Durante meses, en Tequila se repetía la misma frase en voz baja: “Aquí ya no manda el ayuntamiento, manda el miedo”.
Esta semana, esa historia dejó de ser rumor y se convirtió en expediente judicial.
La detención de Diego Rivera Navarro, presidente municipal de Tequila, no solo puso fin a una carrera política meteórica. También abrió una ventana incómoda a lo que ocurre cuando el poder local se cruza con crimen organizado, control territorial y dinero. Porque lo que pasó en Tequila no fue un exceso aislado: fue un sistema.
El día que se rompió la impunidad
La madrugada del 5 de febrero, un operativo federal rodeó al alcalde. Participaron fuerzas armadas, agentes federales y áreas de inteligencia. No fue una detención improvisada, sino el cierre de una investigación que llevaba meses documentando presuntas extorsiones, secuestros y el uso del aparato municipal con fines criminales.
Rivera fue trasladado al penal del Altiplano. Horas después, la Fiscalía General de la República lo imputó por delincuencia organizada, secuestro agravado y operaciones con recursos de procedencia ilícita. Junto a él fueron detenidos altos funcionarios de su propio ayuntamiento.
Ese momento marcó el fin de la narrativa del alcalde perseguido políticamente y el inicio de una acusación mucho más grave.
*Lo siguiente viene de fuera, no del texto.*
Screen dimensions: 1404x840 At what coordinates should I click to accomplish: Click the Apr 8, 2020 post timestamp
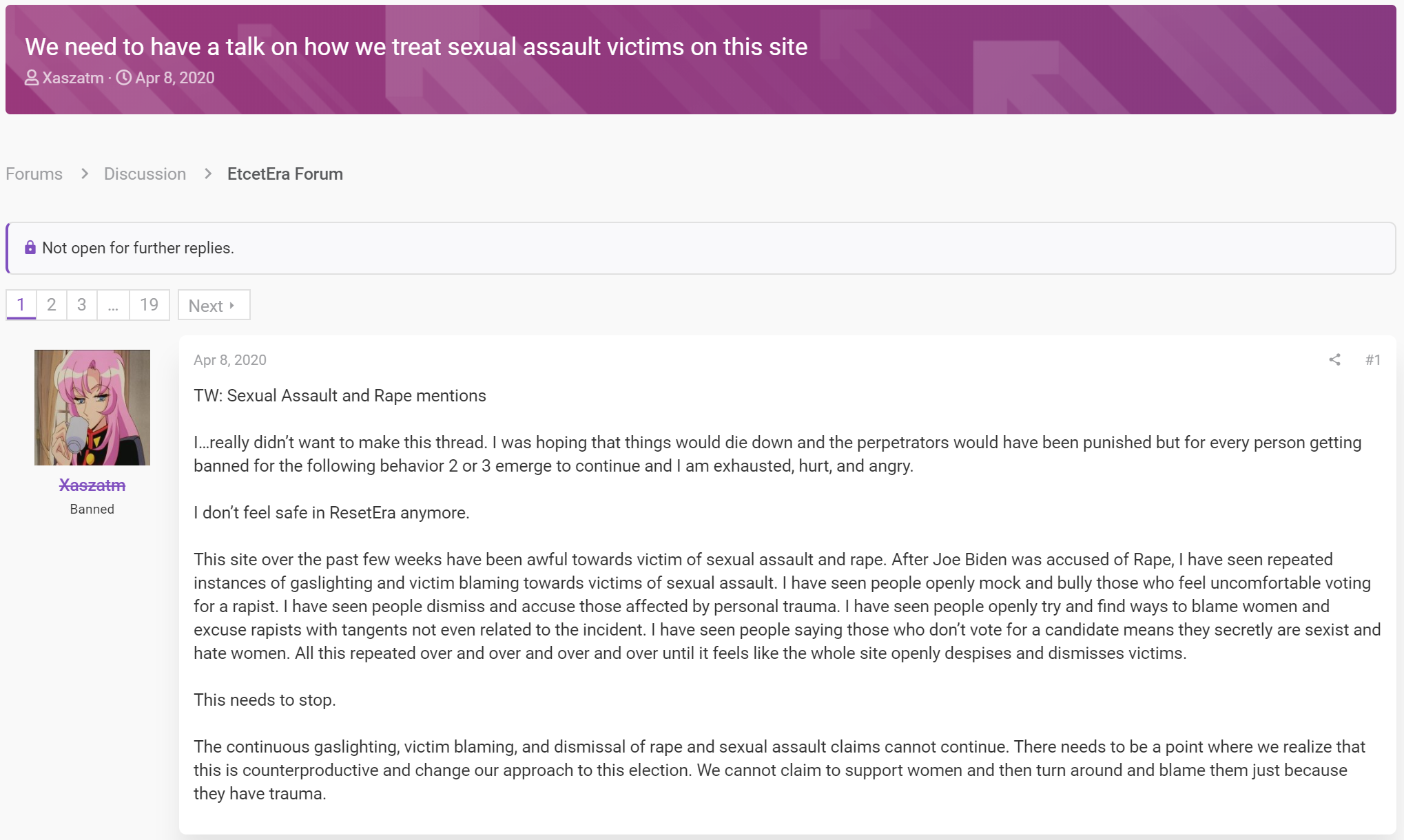[x=230, y=359]
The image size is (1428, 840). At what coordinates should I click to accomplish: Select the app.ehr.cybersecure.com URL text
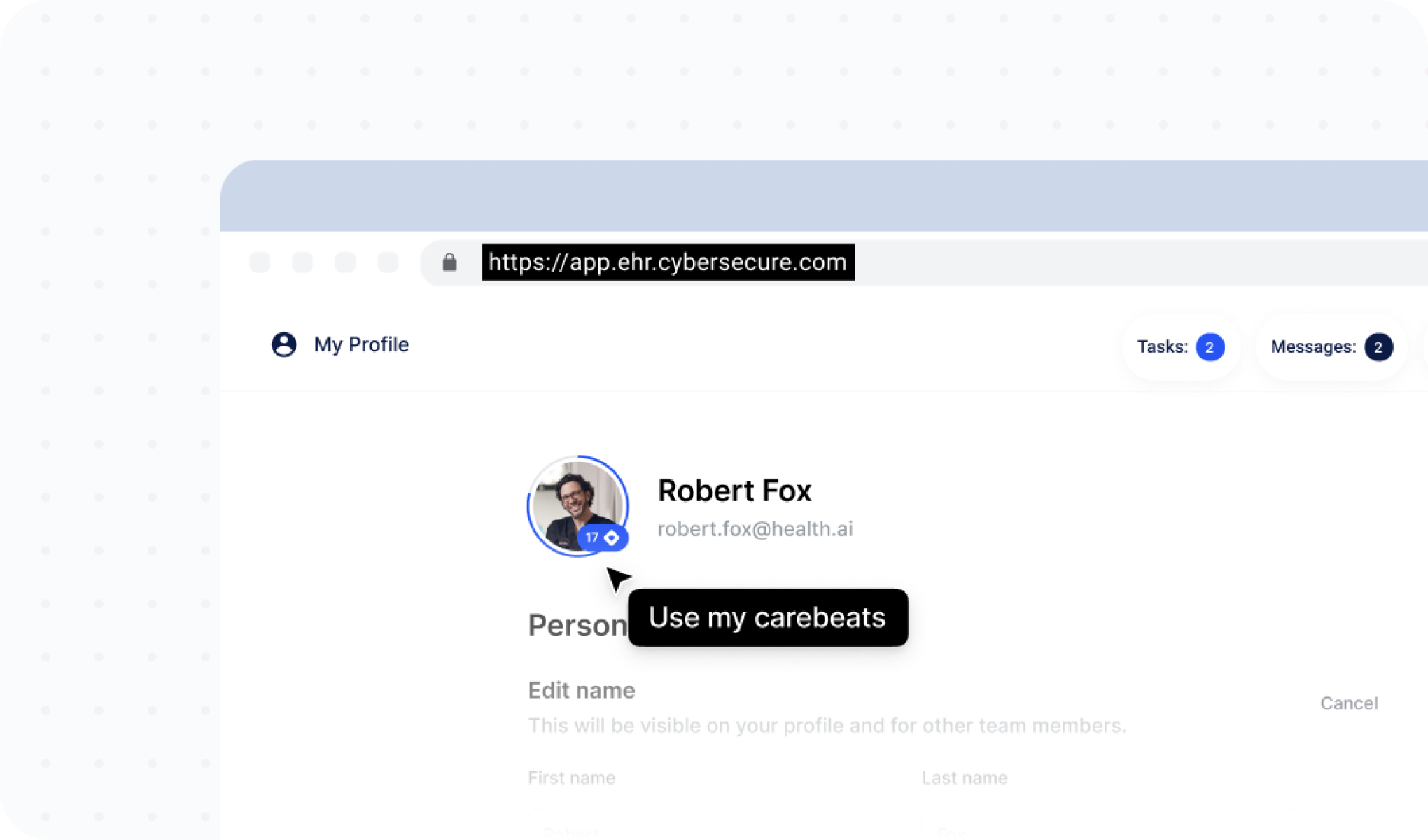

El outsider que prometió orden… y gobernó con intimidación
Rivera llegó al poder en octubre de 2024 como una anomalía política. Era el primer alcalde de Morena en un municipio históricamente dominado por PRI, PAN y después Movimiento Ciudadano. Se presentó como un outsider: duro, frontal, dispuesto a enfrentar a los grandes intereses tequileros.
Para sus simpatizantes, era una especie de Robin Hood con sombrero charro. Para sus detractores —y hoy para la Fiscalía—, un político que confundió autoridad con control y gobierno con sometimiento.
En poco más de un año, su administración acumuló denuncias por extorsión, abuso de poder, violencia política de género, apología del delito y secuestro, presuntamente desde el propio palacio municipal.
Tequila: poder, turismo y una industria millonaria
Tequila no es cualquier municipio. Es marca país, patrimonio cultural y una industria multimillonaria. En un territorio de apenas 30 mil habitantes conviven pequeños productores de agave con gigantes como José Cuervo.
Ahí estalló el conflicto. Rivera acusó a las grandes tequileras de no pagar impuestos municipales durante años, exigió adeudos por decenas de millones de pesos y ordenó clausuras que, según empresarios y autoridades estatales, ponían en riesgo instalaciones industriales.
Para su administración, era “cobrar lo justo”. Para los empresarios, extorsión sistemática.
Las denuncias no se retiraron. Se acumularon. Y llegaron a la federación.
Cuando gobernar se vuelve una red criminal
La Fiscalía sostiene que Rivera no actuaba solo. De acuerdo con la acusación, encabezó una estructura integrada por funcionarios clave del ayuntamiento —seguridad pública, catastro, tesorería y obras— que operaba cobros ilegales, amenazas y secuestros contra comerciantes, artesanos, empresarios y adversarios políticos.
El expediente documenta un caso especialmente grave: el secuestro de dos aspirantes de Morena en 2021 para obligarlos a renunciar a la candidatura a la presidencia municipal. Golpes, amenazas y firmas forzadas para controlar quién podía competir.
La investigación también señala presuntos vínculos con el Cártel Jalisco Nueva Generación. Ahí, la historia dejó de ser local.
Morena se desmarca y el mensaje político
Tras la detención, Morena se apresuró a marcar distancia. La presidenta Claudia Sheinbaum fue clara: “Ningún partido puede ser paraguas para delinquir”.
El mensaje no es menor. En un país donde la relación entre política y crimen organizado es uno de los temas más sensibles, el caso Tequila se convierte en una prueba de fuego para el discurso anticorrupción y para los límites del poder local sin contrapesos.
El fondo del asunto
Diego Rivera no cayó por un trámite administrativo ni por una denuncia aislada. Cayó porque su forma de gobernar convirtió al municipio en un feudo personal, donde la ley se negociaba, el miedo administraba y el cargo público funcionaba como palanca de control.
Tequila seguirá produciendo tequila.
La pregunta que deja este caso es más amarga:
¿Cuántos municipios en México viven hoy una historia parecida… sin operativos federales, sin detenciones y sin cámaras?